Example #3: Virginia Woolf, To the Lighthouse (1927)
Quickly, as if she were recalled by something over there, she turned to her canvas. There it was—her picture. Yes, with all its greens and blues, its lines running up and across, its attempt at something. It would be hung in the attics, she thought; it would be destroyed. But what did that matter? she asked herself, taking up her brush again. She looked at the steps; they were empty; she looked at her canvas; it was blurred. With a sudden intensity, as if she saw it clear for a second, she drew a line there, in the centre. It was done; it was finished. Yes, she thought, laying down her brush in extreme fatigue, I have had my vision.

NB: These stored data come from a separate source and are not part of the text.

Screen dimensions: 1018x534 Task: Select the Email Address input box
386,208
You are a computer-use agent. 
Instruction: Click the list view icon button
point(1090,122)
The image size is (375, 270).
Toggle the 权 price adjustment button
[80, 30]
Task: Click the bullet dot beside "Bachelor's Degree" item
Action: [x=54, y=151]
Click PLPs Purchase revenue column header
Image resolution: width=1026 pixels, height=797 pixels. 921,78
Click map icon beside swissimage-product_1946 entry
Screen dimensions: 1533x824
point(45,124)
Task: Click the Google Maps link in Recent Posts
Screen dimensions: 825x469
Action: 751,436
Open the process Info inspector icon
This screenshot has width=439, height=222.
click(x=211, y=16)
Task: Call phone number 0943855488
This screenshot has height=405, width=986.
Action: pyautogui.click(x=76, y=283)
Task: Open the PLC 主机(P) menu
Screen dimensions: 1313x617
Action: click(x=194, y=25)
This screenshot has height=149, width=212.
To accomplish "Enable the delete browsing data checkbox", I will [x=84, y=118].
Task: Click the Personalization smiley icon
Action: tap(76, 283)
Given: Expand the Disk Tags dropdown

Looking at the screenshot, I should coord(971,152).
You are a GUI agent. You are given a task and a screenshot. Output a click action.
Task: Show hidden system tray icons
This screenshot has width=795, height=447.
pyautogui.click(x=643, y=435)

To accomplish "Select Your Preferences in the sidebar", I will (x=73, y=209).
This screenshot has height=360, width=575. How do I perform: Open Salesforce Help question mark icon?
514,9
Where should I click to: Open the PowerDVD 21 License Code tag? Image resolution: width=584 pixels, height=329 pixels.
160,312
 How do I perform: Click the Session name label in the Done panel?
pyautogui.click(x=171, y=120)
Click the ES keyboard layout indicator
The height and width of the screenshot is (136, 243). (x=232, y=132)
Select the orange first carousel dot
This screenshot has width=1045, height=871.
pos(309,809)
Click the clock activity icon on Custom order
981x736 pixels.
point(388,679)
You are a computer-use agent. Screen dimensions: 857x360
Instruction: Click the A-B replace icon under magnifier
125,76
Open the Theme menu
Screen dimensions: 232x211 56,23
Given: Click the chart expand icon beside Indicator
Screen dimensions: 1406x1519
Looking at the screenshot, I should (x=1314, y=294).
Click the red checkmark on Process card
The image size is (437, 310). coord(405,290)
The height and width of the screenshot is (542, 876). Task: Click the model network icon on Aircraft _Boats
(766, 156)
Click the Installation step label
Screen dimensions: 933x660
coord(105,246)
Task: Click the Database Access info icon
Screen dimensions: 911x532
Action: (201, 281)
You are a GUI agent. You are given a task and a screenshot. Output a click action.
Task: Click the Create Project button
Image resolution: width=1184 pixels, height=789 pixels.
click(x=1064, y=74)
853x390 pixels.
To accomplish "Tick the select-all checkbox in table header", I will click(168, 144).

In the first part of Virginia Woolf’s To the Lighthouse, Lily Briscoe is a young, inexperienced painter trying to draw a portrait of Mrs. Ramsay and her son James at the Ramsays’ summer home on the Isle of Skye. A decade later (when many of the characters, including Mrs. Ramsay, are dead), she finally has her vision and finishes the portrait—at the precise moment when Mr. Ramsey, James, and Camilla reach the lighthouse, a trip that should have taken place ten years before. Since this is the final paragraph of the book, and since the problem of the painting resembles the structure of the novel (both seem to be organized in the manner of “the letter H”), the paragraph is self-referential as well. So, in a way, this epiphany works on two levels, capturing both Lily’s and Woolf’s realization that there is more to being an artist than leaving a legacy—namely, executing your own, original, and uncompromising vision.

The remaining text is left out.